**TASK ITEM**: Your job with the data below: print everything from the line that holds "You are a computer-use agent. The width" down to the line that holds "Viewport: 1360px width, 630px height.", ends included, exactly, and nothing else.

**** EXERCISE DATA

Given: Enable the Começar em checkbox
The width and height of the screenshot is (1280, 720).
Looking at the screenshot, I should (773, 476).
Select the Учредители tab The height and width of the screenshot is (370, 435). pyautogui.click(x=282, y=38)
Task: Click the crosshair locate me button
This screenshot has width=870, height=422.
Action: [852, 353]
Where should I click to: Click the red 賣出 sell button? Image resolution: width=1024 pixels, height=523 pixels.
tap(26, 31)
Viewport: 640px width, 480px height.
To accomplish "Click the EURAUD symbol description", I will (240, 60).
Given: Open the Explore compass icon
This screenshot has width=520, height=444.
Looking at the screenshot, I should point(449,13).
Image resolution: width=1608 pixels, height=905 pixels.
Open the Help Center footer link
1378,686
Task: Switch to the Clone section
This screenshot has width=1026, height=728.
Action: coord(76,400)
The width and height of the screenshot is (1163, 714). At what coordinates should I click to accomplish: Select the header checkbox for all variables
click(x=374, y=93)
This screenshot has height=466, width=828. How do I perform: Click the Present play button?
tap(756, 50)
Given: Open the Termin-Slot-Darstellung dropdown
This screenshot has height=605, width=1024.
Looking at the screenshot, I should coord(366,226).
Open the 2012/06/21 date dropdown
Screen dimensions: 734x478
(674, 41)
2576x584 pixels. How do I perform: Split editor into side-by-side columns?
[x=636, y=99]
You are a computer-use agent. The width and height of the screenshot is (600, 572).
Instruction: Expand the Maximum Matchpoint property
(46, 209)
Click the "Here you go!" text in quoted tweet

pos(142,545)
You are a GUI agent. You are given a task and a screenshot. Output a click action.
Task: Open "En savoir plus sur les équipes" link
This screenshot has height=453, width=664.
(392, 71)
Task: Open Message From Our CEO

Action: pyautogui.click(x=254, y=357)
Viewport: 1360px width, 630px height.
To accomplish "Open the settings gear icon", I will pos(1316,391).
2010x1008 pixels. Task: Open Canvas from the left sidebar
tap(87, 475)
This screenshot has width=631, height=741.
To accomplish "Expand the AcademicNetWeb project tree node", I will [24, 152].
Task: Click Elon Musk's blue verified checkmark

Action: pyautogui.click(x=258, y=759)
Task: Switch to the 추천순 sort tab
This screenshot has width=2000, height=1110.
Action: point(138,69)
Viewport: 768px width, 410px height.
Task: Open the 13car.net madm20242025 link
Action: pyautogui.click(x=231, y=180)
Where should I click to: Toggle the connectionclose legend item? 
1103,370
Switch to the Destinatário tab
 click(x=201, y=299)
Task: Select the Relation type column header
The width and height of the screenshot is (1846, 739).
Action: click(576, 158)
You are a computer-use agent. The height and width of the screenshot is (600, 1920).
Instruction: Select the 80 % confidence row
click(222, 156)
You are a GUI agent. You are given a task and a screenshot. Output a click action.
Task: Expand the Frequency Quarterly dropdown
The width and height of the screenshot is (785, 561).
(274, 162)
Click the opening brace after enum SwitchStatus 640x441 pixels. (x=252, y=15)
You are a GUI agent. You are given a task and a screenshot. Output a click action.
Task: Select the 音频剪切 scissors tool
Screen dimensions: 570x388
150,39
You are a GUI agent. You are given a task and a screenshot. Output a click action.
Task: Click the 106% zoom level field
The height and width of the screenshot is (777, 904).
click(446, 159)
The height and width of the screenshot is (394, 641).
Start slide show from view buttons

********

**RESULT OF THIS EXERCISE**:
You are a computer-use agent. The width and height of the screenshot is (600, 572).
Instruction: Expand the Maximum Matchpoint property
(46, 209)
Click the "Here you go!" text in quoted tweet

pos(142,545)
You are a GUI agent. You are given a task and a screenshot. Output a click action.
Task: Open "En savoir plus sur les équipes" link
This screenshot has height=453, width=664.
(392, 71)
Task: Open Message From Our CEO

Action: pyautogui.click(x=254, y=357)
Viewport: 1360px width, 630px height.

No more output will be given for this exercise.